Johann Sebastian Bach being every organist’s bread and butter, you can imagine how Breitkopf & Härtel’s Complete Edition of Organ Works was greeted by organ scholars and practicians back in 1967. Yes, another complete collection. Would it be an incompletely complete version with scholarly apparatus? Or, much more worrisome, a completely incomplete version with adaptations of keyboard and string works? Pieces envisioned for practical music-making or for study?
What about a mixture of both concepts for the discerning organist in search of rewarding music for the hands, the feet and the mind? This was the concept selected by Breitkopf & Härtel and its Bach specialist Heinz Lohmann. Forty years later, it was time for the Bach Blogger to see what had become of these lofty goals.
There can hardly be a more ideal publisher for the music of J. S. Bach than Breitkopf & Härtel, which was already corresponding with the master back in the early 1700s. As I scratched the surface of the various definitive editions of the organ works, I kept running into a shimmering, shape-shifting, iridescent concept that seemed to promise instant musicological respectability: Urtext. Back to the origins? Yes and no...
More than 40 years after the “Lohmann,” it was time for a new edition of the organ works that would bear the designation “Urtext”. The volumes spread through churches and concert halls, filling students’ satchels and Bach seminars. My mission was akin to catching a butterfly; yet I remained determined to find out why the world needs new editions of Bach’s works about every 30/40 years.

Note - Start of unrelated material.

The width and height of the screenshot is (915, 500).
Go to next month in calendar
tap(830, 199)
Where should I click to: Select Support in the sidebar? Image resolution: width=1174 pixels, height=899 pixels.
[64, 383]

At the core of the new edition are enticing fragments, Sherlockian speculations, mystery works, exhilarating intellectual discussions, as well as accurate interpretations and solid findings. Another word was knocking at the door of Bach & Blogosphere, the “clavier”, understood here as a keyboard piece with pedal. Indeed, the miscellany crowding into this book promises thumbs-up / thumbs-down adventures for Pluto-like pieces that had long been staples of the Bach oeuvre. Now, like Pluto, some of these pieces had to relinquish their status as authorized works. On the other hand, authentic early pieces were reconstructed and made playable.
As an organist, yours truly loves to choose and combine, but he knows his limits, too – and they’re somewhere around the intersection of plausibility and excess. Overwhelmed, he calls CD-ROM to the rescue, or, more specifically, the EDIROM system, which applies 21st-century editorial techniques to 18th-century music, a. o.

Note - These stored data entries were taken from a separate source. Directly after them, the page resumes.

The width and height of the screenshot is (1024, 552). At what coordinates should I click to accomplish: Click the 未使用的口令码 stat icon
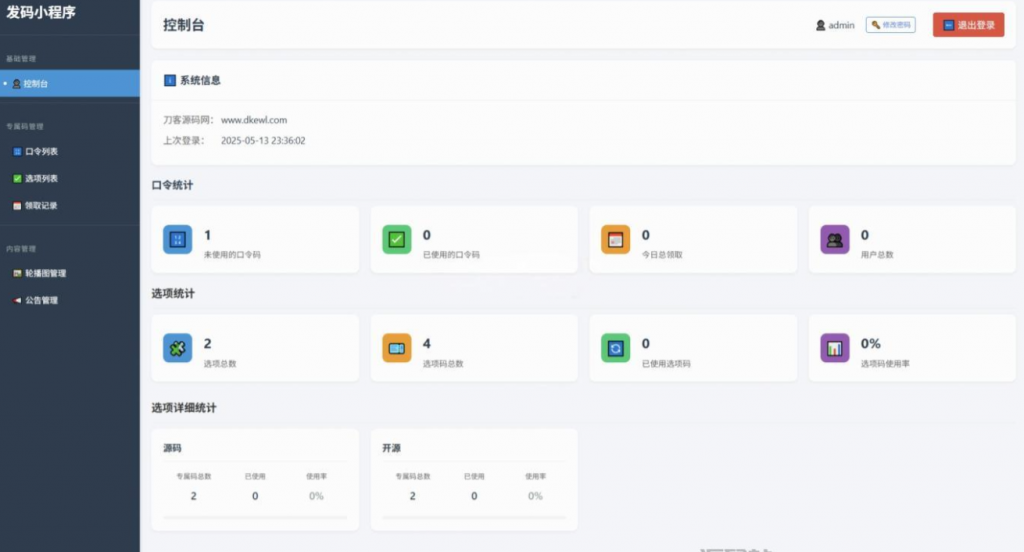click(177, 240)
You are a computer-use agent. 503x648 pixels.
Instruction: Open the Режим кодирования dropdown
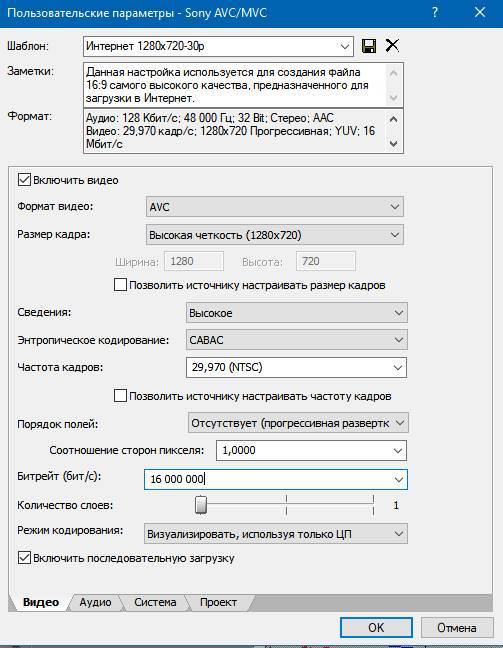point(275,534)
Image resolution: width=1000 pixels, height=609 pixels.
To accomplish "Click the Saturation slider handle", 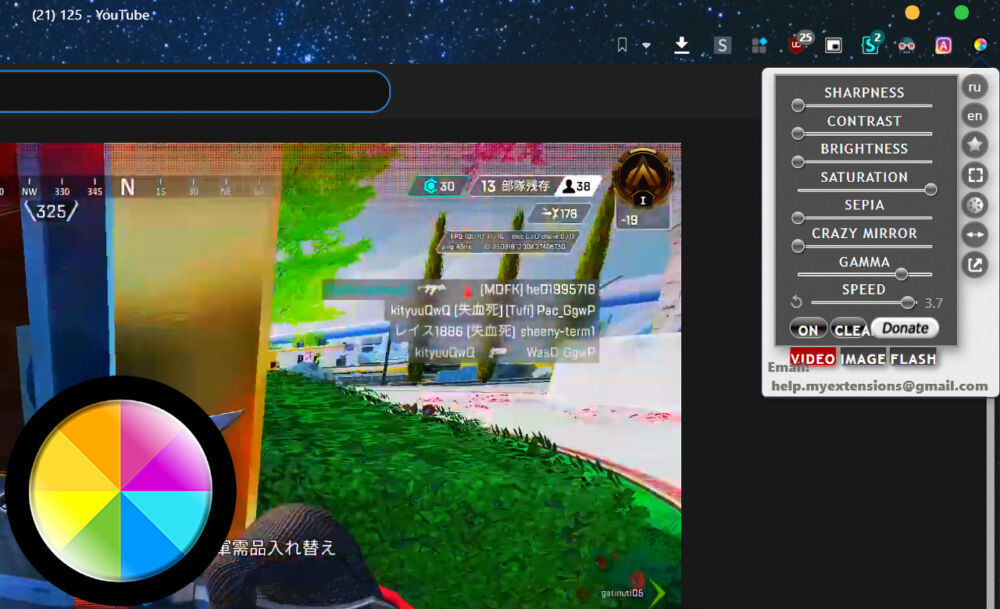I will click(931, 189).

The new Breitkopf edition invites the Bachian experimenter to make revealing synoptical illustrations of fragments and sketches, works and movements – whatever J.S. Bach left behind in any state of completion. This is where you’ll find your Bach Blogger preparing versions for recitals or interludes – all with the informative commentaries, source evaluations and text-critical information that are now part and parcel of the “Breitkopf Urtext” editions.

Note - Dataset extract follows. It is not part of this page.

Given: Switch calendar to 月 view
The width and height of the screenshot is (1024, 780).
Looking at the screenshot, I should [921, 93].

The task is enormous – but so is their competence: Werner Breig (Erlangen), Pieter Dirksen (Culemborg/Netherlands), Reinmar Emans (Bochum) a.o. bring rock-solid expertise to this project. Other, proven experts with specialized knowledge of Bach’s organ music – Sven Hiemke (Hamburg), David Schulenberg (Boston) and Jean-Claude Zehnder (Basel), for example – were assigned specific volumes or works. So while we enjoy the new P.E.P. in the B.W.V., we’re pretty sure that someone – perhaps still in diapers today – will discover a new approach to Bach’s organ works.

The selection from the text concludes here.